Frente a este cenário de retrocesso no Ensino de
Línguas no Estado do Rio Grande do Sul, em especial nas escolas públicas -
pontuado também pelo Instituto Goethe, de Porto Alegre, a essa Casa
Legislativa, à Comissão de Educação, Cultura, Desporto, Ciência e Tecnologia
(CECDCT)1 - queremos aqui destacar pontualmente os argumentos favoráveis à
manutenção da língua espanhola no quadro de disciplinas de oferta obrigatória,
na expectativa de que os dados aqui elencados sirvam de embasamento para
discussões mais amplas nesta casa, levando a uma possível reversão da atual
situação.
Em primeiro lugar, é importante
contextualizarmos o ensino de línguas estrangeiras no Brasil, lembrando que a
oferta dessas línguas no sistema escolar brasileiro sempre esteve afetada pelos
momentos políticos da nossa história, bem como da história mundial.
Na América do Sul, em especial, é conhecida a
postura “de costas para países vizinhos” que o Brasil manteve ao longo de
décadas, reforçando a imagem de uma ilha linguística.
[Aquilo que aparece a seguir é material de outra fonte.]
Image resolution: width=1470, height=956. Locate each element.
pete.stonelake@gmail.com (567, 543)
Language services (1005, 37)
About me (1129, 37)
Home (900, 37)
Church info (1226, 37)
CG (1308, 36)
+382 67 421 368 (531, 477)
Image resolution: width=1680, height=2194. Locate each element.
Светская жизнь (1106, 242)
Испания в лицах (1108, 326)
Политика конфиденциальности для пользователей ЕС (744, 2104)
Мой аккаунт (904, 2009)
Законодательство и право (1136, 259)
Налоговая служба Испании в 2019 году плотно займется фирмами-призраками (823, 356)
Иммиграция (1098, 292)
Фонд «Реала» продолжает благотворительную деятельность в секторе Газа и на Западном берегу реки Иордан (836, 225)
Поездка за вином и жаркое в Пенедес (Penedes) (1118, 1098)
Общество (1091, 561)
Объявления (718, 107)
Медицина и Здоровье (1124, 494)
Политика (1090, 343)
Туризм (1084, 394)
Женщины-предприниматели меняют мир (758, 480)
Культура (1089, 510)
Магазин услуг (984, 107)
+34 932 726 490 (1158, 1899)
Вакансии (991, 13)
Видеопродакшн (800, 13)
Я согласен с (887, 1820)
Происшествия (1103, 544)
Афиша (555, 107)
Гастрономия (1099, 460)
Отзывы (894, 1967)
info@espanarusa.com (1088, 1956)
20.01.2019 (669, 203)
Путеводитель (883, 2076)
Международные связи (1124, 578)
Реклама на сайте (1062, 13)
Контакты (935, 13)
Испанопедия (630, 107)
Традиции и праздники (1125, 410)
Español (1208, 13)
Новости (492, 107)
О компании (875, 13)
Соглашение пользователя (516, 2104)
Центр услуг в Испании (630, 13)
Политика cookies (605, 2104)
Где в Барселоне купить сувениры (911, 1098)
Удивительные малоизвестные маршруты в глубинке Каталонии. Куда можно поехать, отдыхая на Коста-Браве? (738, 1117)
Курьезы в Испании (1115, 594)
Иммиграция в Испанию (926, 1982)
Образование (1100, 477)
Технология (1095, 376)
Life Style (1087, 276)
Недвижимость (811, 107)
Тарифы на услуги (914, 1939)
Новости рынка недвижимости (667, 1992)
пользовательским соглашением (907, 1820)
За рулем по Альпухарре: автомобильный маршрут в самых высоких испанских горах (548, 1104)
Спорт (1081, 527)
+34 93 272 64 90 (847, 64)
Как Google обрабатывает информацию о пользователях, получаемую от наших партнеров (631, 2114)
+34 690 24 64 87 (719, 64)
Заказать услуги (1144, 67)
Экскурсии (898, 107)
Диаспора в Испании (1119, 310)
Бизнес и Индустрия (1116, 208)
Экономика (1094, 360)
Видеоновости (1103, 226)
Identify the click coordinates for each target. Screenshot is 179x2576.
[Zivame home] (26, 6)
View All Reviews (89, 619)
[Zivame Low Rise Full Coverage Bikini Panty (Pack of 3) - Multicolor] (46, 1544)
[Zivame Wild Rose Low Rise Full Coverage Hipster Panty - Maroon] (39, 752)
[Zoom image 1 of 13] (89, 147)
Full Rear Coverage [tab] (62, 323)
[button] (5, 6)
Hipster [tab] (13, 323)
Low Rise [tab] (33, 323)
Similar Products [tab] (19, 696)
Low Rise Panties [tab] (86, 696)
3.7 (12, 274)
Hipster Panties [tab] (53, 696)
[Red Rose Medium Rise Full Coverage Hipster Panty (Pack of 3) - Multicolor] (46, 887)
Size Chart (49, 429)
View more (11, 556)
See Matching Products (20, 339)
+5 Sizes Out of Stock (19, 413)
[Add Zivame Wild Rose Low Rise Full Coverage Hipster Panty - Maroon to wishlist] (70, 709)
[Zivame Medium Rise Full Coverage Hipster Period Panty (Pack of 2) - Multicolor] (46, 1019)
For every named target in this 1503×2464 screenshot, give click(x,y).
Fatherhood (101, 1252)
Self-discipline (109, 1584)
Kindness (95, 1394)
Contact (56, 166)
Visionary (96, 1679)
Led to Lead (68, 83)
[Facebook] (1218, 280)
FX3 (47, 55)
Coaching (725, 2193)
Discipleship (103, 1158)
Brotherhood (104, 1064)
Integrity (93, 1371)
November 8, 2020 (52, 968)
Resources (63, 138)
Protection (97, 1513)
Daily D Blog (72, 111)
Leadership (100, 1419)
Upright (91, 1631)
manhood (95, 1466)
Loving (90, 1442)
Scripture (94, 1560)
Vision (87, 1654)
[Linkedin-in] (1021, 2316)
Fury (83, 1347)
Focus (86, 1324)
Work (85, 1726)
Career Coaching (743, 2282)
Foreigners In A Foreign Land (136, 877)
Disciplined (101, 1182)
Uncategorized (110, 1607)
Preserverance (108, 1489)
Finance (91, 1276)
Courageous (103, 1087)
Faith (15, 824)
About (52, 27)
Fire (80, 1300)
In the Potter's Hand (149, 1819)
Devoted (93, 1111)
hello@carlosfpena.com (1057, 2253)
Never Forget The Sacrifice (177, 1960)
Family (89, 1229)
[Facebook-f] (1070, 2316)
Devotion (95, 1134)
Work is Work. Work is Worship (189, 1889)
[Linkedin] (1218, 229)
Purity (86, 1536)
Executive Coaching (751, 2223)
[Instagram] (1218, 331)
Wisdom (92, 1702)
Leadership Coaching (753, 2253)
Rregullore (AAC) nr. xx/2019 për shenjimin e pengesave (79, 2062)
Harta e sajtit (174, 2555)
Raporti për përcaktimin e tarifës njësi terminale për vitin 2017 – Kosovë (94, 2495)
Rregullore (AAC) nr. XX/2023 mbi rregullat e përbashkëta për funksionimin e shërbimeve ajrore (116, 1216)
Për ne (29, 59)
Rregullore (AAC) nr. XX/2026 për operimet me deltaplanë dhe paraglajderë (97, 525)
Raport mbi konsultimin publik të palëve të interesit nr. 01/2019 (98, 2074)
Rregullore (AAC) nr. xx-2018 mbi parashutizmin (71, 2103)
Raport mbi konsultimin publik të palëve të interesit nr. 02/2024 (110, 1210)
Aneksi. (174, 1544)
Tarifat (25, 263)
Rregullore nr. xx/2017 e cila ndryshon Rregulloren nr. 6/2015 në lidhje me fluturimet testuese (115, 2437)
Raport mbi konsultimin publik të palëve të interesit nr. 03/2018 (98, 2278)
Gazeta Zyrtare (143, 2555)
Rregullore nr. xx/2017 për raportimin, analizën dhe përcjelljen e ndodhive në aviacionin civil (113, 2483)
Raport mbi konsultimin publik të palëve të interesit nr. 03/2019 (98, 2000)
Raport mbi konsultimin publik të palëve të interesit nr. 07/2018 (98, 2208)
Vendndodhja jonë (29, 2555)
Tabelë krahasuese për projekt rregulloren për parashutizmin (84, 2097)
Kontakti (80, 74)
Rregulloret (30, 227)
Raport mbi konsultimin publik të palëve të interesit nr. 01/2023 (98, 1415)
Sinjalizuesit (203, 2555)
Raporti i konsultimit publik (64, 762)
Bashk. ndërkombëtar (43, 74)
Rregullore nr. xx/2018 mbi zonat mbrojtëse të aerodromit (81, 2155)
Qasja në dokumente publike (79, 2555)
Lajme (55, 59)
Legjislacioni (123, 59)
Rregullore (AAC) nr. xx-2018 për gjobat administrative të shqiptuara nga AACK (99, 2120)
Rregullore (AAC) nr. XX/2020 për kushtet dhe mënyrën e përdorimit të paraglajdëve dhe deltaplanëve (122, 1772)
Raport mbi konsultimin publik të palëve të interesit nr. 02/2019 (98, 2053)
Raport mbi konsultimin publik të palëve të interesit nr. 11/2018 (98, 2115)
O fato de falar português
contribuiu, na ótica de certas políticas nacionalistas, para que o Brasil não
se integrasse à ideia de formação de uma identidade sul-americana. O mesmo,
lamentavelmente, ocorreu a países vizinhos que, assim como o Brasil, viveram
sob a regência de governos ditatoriais, cujo nacionalismo exacerbado, inclusive
em termos linguísticos, tornou esses países isolados uns em relação aos outros.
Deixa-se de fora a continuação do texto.